The one thing I like about birding in Surrey VC is you can usually catch up with most of the rarities in a single day without travelling for hours and sitting it reams of traffic. Today I was meeting Ed who has a new patch along Thorncombe Street near Busbridge. The target species were to have good views of Red Kite, Raven and catch up with Red legged Partridge.
I picked up Ed and before we got to the end of his street news came through of the return of the Red-breasted Merganser to Pennymead lakes East Horsley. There wasn’t a great deal of discussion to be had as this was a Surrey tick for Ed and a year tick for me. We were off to see it stopping briefly to see a Red Kite that Ed had spied from the car. There was a small delay before we got on the road again as a small hunt was departing with the local law enforcement watching on!
The Red-breasted Merganser was very obliging on this very small lake. It seemed to have latched onto a female Goosander who barely went out of its sight. There were eighteen Goosander which was quite a sight in itself!

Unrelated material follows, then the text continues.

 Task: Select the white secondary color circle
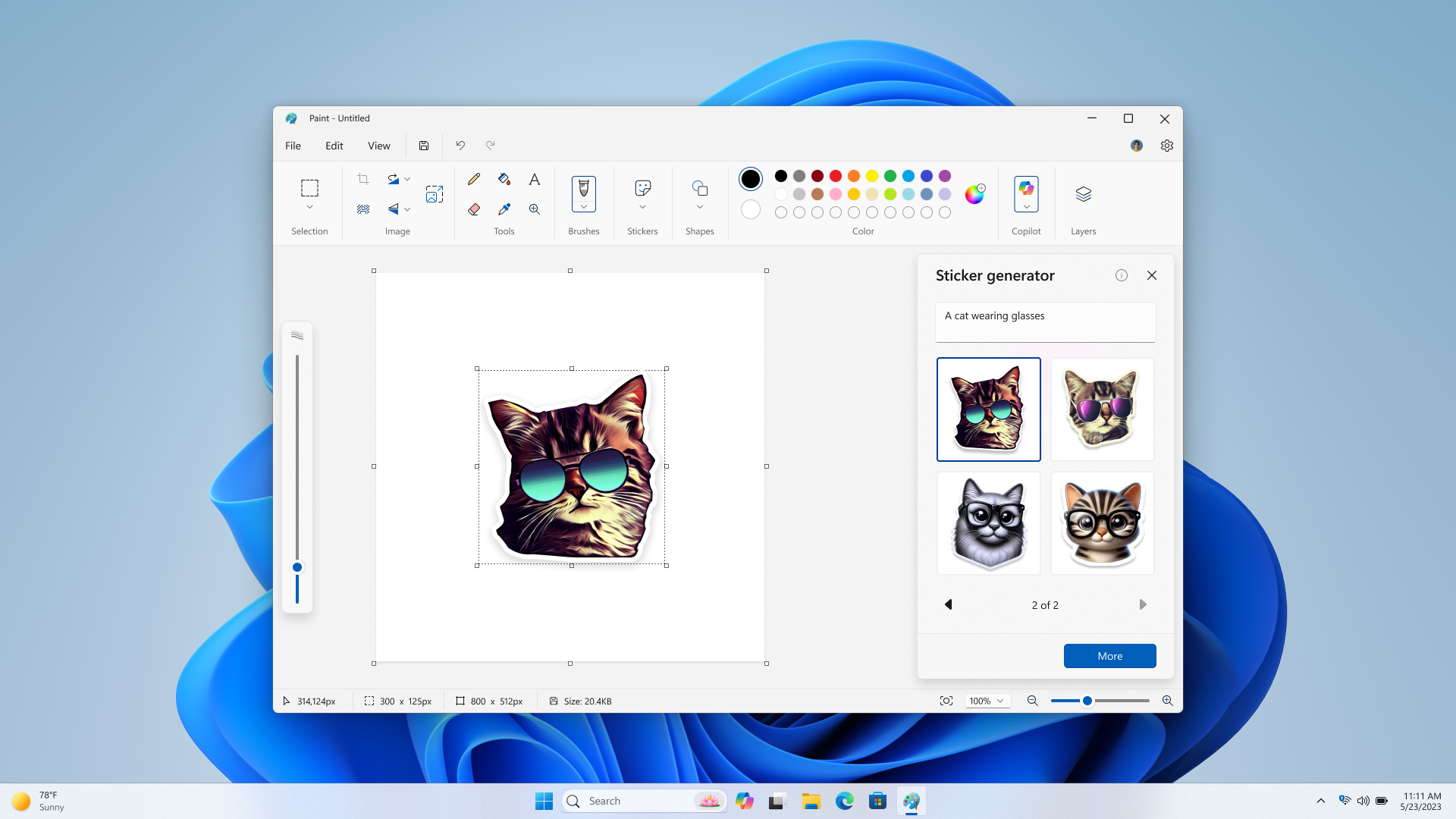[750, 209]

We were back on the road for another short drive back to Thorncombe Street. A couple of Siskin was seen by the lay-by opposite the footpath that led to the steep climb to the top of the hill. The views were spectacular from the top of the hill and the birds did not disappoint either. Raven, Red Kite, Peregrine, Kestrel, Sparrowhawk, and a good few Buzzard later, I had almost forgotten what county I was in. Burpham West Sussex was the last place I saw this many raptors in one place!
|(View from the top)|
Thorncombe Park which is a private estate adjacent to the public footpath held numerous deer and the borders were where the Red-legged Partridge scuttled to whenever we appeared in their line of sight. The hedges and bushes were lined with Reed Bunting who would drop onto the cut corn field to feed on the seeds that had been left behind.
|(And another view)|
In the mean time more Surrey news had filtered through and once again we were on our toes back to the car. A field full of Redwing and two Little Owl were heard calling en route back to the car.

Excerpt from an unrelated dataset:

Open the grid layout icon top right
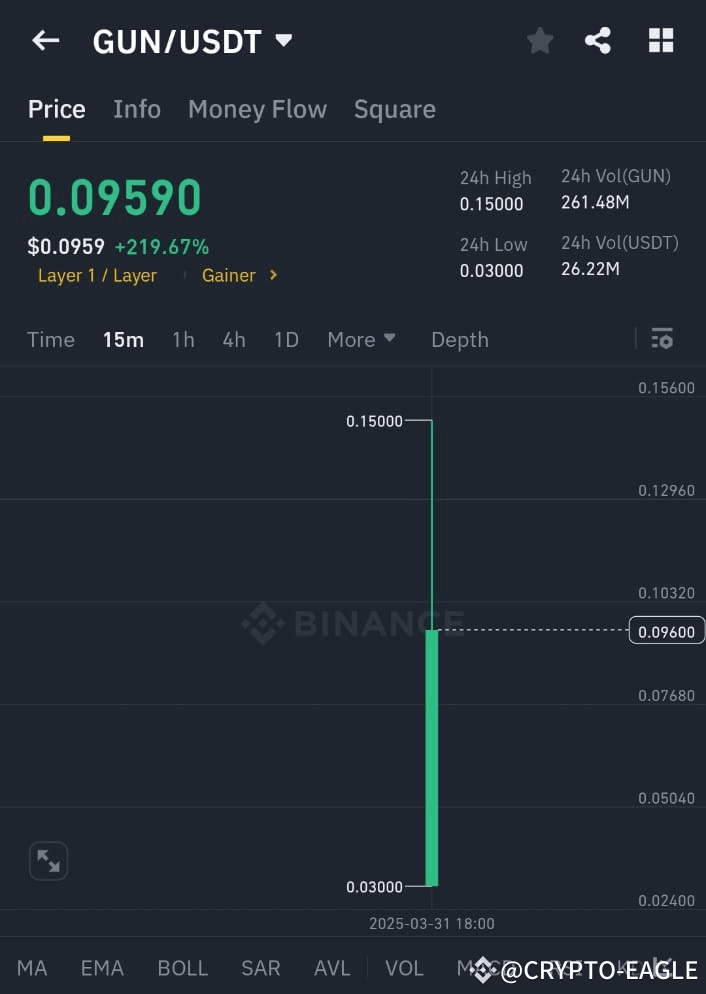The height and width of the screenshot is (994, 706). (x=661, y=40)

The next stop was Thursley Common where the ringtail Hen Harrier had been seen. The day had been fantastic but to add this bird to the list would be the icing on the cake. Ed was particularly confident we were going to see this bird which added to the buzz factor in the car during the journey.
We met Mark and Steve in Thursley car park before walking a parallel route to the main boardwalk. Another Red Kite (a Thursley tick) a Dartford Warbler and a mixed flock containing Lesser Redpoll were seen prior to arriving at the watch point.
There was a small group of birders at the watch point and the wait was on. The conditions looked good with a mix of cloud and sunny spells. Then the shout went up from Ed “Ringtail”. The bird glided in low over the SE edge of shrike hill and gave good views for around twenty five minutes. The bird was a lifer for Mark and what an obliging bird to see for his first one.
The walk back to the car was eventful with three Goosander passing overhead and then I spied a Curlew on a small island on Pudmore Pond. Could the day get any better! I quick flash of the camera later and I had spooked the bird fortunately it did not move very far but this has caused amusement amongst the group!!
What a fantastic days birding which was enhanced by twitching county rarities! The short distances between sites obviously helped. Thanks Ed for showing me around and I look forward to visiting your part of the county again!